When forming technical ceramic materials from dry powders prepared for processing, the method of forming into the shape required depends upon the method of material preparation and size and shape of the part to be formed. Materials prepared for dry powder forming are most commonly formed by "dry" pressing in mechanical or hydraulic powder compacting presses selected for the necessary force and powder fill depth. Dry powder is automatically discharged into the non-flexible steel or tungsten carbide insert in the die and punches then compact the powder to the shape of the die. If the part is to be large and unable to have pressure transmit suitably for a uniform pressed density then isostatic pressing may be used. When iso-statically pressed the powder takes the shape of a flexible membrane acting as the mould, forming the shape and size of the pressed powder. Isostatic presses can be either high speed, high output type of automatic presses for such parts as ceramic insulators for spark plugs or sand blast nozzles, or slower operating "wet bag" presses that are much more manual in operation but suitable particularly for large machinable blanks or blanks that will be cut or otherwise formed in secondary operations to the final shape.
If technical ceramic parts are needed where the length to diameter ratio is very large, extrusion may be used. There are two types of ceramic extruders one being piston type with hydraulic force pushing a ram that in turn is pushing the ceramic through the loaded material cylinder to and through the die which forms the extrudate. The second type of extruder is a screw, or auger, type where a screw turns forcing the material to and through the die which again shapes the part. In both types of extrusion the raw material must be plasticized to allow and induce the flow of the material in the process.
Complex technical ceramic parts are commonly formed using either the injection moulding process or "hot wax moulding." Both rely on heat sensitive plasticizers to allow material flow into a die. The part is then quickly cooled for removal from the die. Ceramic injection moulding is much like plastic injection moulding using various polymers for plasticizing. Hot wax moulding largely uses paraffin wax.
Other techniques involve threading animal or artificial wool fiber through paperclay slip, to build up layers of material. The result can be wrapped over forms or cut, dried and later joined with liquid and soft paperclay.
When forming very thin sheets of ceramic material, "tape casting" is commonly used.

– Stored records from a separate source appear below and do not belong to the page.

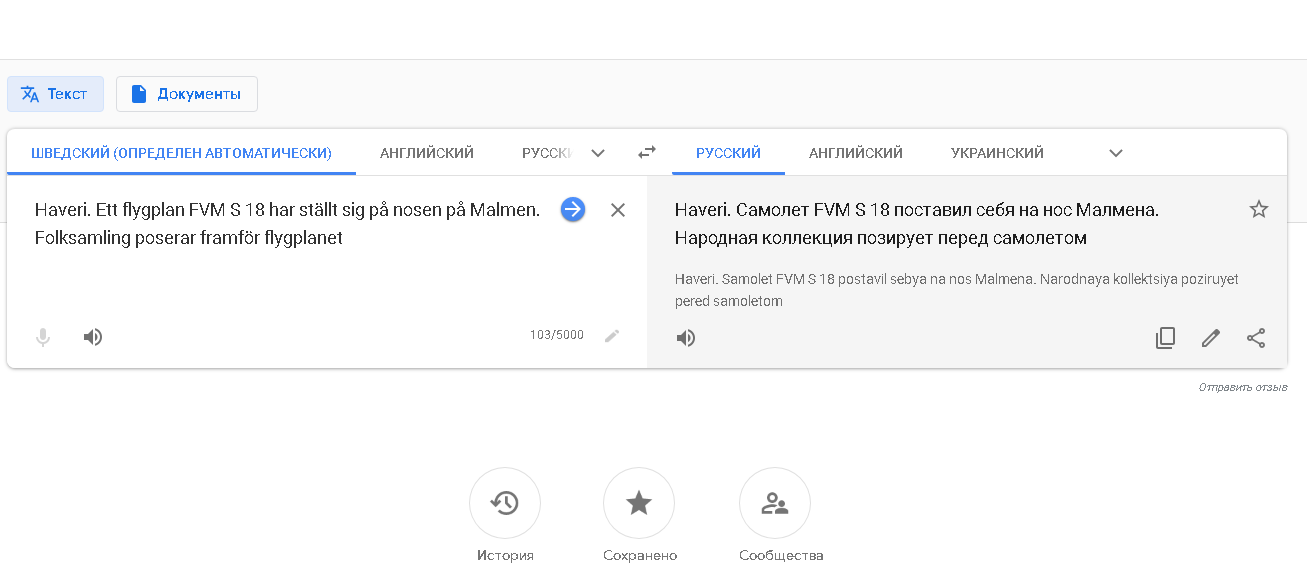Suggest an edit with pencil icon

pos(1211,338)
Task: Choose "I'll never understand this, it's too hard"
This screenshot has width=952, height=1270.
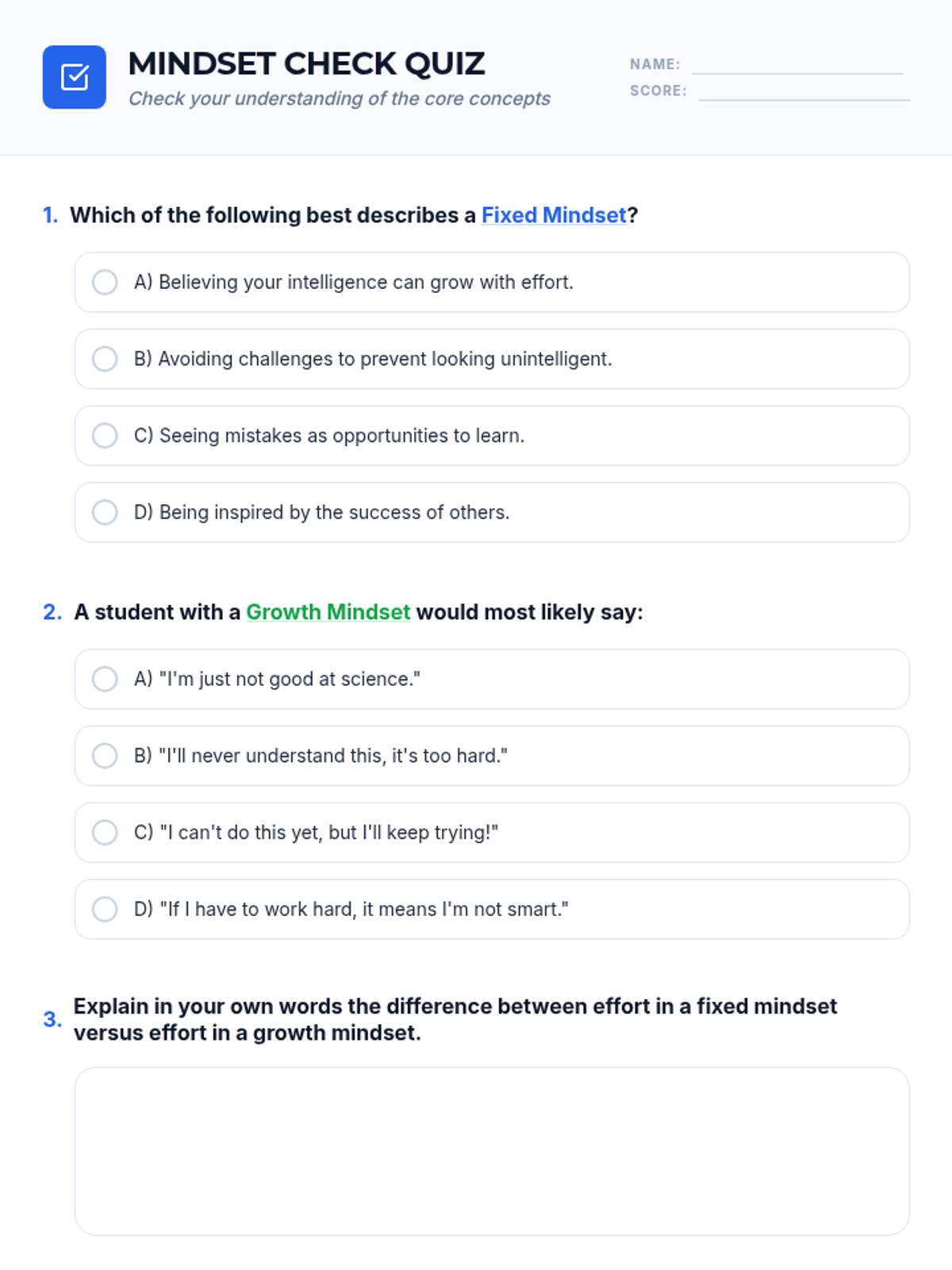Action: point(105,756)
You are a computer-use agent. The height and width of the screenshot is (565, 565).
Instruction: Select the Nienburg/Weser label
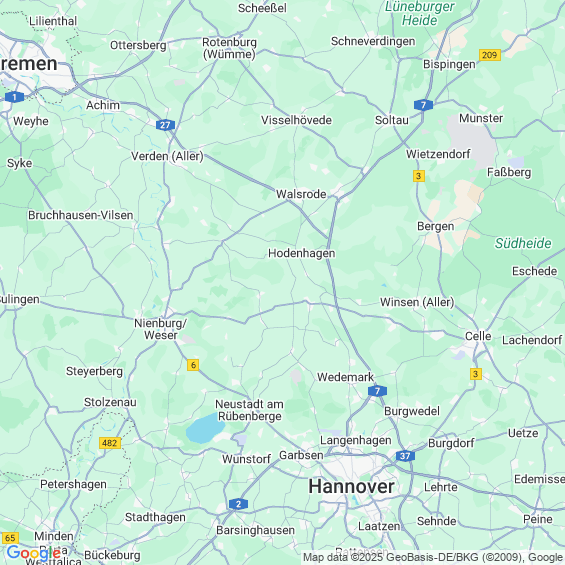point(160,329)
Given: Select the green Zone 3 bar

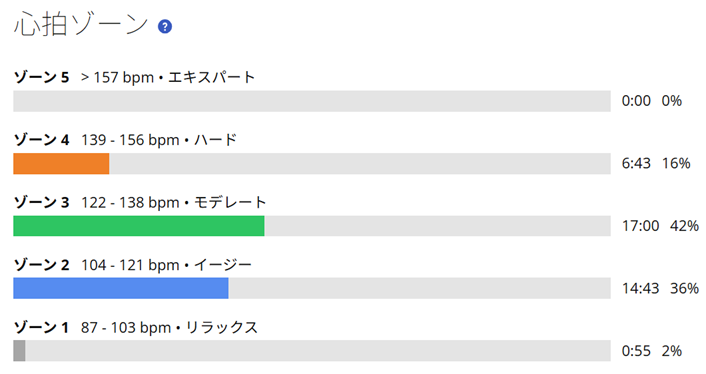Looking at the screenshot, I should click(x=139, y=226).
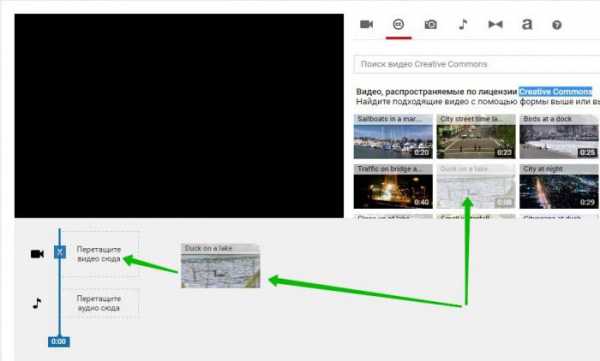Click the video drop zone on the timeline
Viewport: 600px width, 361px height.
coord(100,254)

This involves pouring the slip (which contains a polymer "binder" to give it strength) onto a moving carrier belt, and then passing it under a stationary "doctor blade" to adjust the thickness. The moving slip is then air dried, and the "tape" thus formed is peeled off the carrier belt, cut into rectangular shapes, and processed further. As many as 100 tape layers, alternating with conductive metal powder layers, can be stacked up. These are then sintered ("fired") to remove the polymer and thus make "multilayer" capacitors, sensors, etc. According to D. W. Richerson of the American Ceramic Society, more than a billion of such capacitors are manufactured every day. (About 100 are in a typical cellular telephone, and about a thousand in a typical automobile.)
Gel casting is another technique used to create engineering ceramics.